Wages offered range from $250 to $1,000 a month for an average of 20 hours
per week, with overtime that varies. Housing is usually provided, and many
schools promise about $1,000 in airfare home upon completion of a one-year
contract.
Jobs offers teem on the Internet. On Dave's ESL Cafe, one of the most
popular sites, more than 340 were posted in three months, ranging from
positions in prosperous Zhejiang province in the east to the
poverty-stricken grasslands of Inner Mongolia in the north.
But also on Dave's ESL Cafe is an anonymous warning from a teacher about a
school in China's south.
"They will use you, abuse you, cheat you, and disrespect you," it says. "You
will hear it all when they want you to sign the contract. Then after it's oh
sorry that isn't in your contract or a bunch of excuses that go on and on."

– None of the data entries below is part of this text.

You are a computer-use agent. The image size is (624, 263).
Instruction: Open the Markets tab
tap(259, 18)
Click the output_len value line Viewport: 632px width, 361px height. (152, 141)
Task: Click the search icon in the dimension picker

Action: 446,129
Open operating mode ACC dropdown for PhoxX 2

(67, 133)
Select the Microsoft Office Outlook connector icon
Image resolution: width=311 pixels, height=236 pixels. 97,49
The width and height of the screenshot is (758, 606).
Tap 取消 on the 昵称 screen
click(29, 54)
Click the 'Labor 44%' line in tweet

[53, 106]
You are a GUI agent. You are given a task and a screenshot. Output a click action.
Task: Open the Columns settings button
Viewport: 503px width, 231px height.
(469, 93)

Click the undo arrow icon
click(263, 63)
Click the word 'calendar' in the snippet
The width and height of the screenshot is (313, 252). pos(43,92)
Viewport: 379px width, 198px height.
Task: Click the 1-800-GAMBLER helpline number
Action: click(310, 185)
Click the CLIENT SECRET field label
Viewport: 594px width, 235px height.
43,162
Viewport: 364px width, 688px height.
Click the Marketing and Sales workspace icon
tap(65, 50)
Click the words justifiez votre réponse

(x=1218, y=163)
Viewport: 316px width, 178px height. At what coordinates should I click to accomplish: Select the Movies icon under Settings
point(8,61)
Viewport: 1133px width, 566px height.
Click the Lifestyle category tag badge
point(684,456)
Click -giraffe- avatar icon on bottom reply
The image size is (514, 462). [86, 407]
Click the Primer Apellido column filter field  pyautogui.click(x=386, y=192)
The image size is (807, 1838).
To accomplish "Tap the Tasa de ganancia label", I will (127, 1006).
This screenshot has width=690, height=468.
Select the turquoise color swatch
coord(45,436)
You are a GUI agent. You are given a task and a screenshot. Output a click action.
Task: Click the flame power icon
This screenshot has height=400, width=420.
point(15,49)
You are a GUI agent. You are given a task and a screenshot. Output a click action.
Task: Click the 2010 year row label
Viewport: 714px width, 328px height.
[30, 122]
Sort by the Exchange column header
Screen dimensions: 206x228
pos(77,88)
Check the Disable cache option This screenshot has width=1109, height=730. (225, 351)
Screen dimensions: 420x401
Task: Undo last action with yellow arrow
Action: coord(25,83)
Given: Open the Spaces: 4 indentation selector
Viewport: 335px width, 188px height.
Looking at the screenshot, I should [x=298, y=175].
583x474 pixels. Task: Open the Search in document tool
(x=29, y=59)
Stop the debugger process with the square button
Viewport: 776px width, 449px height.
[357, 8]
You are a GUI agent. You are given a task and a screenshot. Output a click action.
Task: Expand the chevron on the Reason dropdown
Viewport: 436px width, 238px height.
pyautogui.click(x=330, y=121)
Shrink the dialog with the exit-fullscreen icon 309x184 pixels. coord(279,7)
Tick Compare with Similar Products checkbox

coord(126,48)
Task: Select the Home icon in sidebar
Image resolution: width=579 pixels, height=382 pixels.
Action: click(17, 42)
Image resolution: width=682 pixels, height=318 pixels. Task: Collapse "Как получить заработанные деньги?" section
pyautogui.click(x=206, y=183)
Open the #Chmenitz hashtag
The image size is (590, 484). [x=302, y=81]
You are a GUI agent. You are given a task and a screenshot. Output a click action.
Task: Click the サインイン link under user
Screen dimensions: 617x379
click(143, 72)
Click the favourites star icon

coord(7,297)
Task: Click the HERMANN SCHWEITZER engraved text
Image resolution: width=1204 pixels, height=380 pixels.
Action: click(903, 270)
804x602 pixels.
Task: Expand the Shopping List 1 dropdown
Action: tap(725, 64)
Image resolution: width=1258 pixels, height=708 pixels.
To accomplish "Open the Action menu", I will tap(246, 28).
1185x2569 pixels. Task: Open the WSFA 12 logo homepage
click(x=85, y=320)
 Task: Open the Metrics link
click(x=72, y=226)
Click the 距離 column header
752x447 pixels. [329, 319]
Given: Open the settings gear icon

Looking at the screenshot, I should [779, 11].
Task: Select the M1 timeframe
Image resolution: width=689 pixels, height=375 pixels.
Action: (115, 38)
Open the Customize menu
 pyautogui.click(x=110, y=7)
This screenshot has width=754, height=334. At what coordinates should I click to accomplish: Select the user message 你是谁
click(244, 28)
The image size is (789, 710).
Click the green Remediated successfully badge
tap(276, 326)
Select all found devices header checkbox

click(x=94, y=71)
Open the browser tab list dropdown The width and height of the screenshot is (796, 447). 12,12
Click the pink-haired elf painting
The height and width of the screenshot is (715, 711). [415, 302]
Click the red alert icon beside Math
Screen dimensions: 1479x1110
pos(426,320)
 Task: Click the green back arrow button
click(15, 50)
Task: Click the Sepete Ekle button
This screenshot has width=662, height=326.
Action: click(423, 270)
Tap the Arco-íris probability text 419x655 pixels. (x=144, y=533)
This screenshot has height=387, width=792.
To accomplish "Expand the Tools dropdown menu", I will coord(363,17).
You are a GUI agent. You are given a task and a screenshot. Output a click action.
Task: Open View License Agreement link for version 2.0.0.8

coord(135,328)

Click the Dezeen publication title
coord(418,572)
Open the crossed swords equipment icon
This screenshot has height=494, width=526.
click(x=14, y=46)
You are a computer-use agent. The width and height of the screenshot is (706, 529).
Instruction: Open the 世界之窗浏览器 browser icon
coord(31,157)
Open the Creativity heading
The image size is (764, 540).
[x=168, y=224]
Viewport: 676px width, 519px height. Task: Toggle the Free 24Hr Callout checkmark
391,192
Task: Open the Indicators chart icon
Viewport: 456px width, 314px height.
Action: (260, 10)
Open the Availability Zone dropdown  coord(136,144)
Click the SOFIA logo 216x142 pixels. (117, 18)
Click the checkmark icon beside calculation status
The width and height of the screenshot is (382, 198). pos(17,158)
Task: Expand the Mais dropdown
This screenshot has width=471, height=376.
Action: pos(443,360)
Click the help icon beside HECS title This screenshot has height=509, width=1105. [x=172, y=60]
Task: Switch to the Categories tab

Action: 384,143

There is no standard rule on contracts - some are in English, some in
Chinese.
John Shaff, a graduate from Florida State University, said everything went
according to his English-language contract at Joy Language School in the
northeastern city of Harbin - until a disagreement over his office hours
erupted into a shouting match on the telephone with a school official.
A few hours later, several men led by Joy's handyman showed up at his
school-provided apartment, physically threatening him and cursing him in
Chinese, said Shaff, 25. About 10 minutes later, they left, and soon, so did
Shaff.
"They were all men who would have been formidable to fight," Shaff said in a
telephone interview from San Francisco, where he now lives. The manager of
the Joy chain did not respond to interview requests.
Like Shaff, Darren Russell had a disagreement with the manager of Decai
language school in Guangzhou, where he had been promised 20 hours of classes
a week. Instead, Decai had him teaching at two schools, where he put in up
to 14 hours a day and oversaw 1,200 students, Russell's mother, Maxine
Russell, said in a telephone interview from Calabasas.
The school had troubles with foreign teachers. Two had quit by the time
Russell showed up, and a former Decai employee, a Chinese woman who spoke on
condition of anonymity, said she left because she was asked to recruit
foreign teachers by offering attractive contracts that went unfulfilled.
In April 2005, sick from bronchitis and exhausted from the work hours,
Russell told manager Luo Deyi he wanted her to lighten his work load. An
argument ensued, Russell resigned and threatened to tell police Luo was
operating illegally, the former employee said.
The school then moved him into a low-budget hotel. A week later he was dead.
Police told Decai and Russell's mother that Darren had been killed in a
hit-and-run traffic accident. The body was shipped to California.
Maxine Russell, however, said Chinese authorities could not provide
consistent witnesses and a time of death. According to the congressional
report, which was the outcome of a family request to look into the Russell
case, a California mortician who handled Russell's body said he had suffered
a blow to his head and his body did not have bruises and fractures
consistent with a car accident. The mortician, Jerry Marek, is a former
coroner.
While Maxine Russell and the former Decai employee say Russell was a beloved
teacher, Luo, the manager, insists he was often absent from class and his
"teaching methods failed to meet the requirement of the school and fit the
students." She said he had been hired on probation, which he failed partly
because of a drinking problem.
"It was very strange and irresponsible for them to blame us for their son's
death," Luo said in a telephone interview.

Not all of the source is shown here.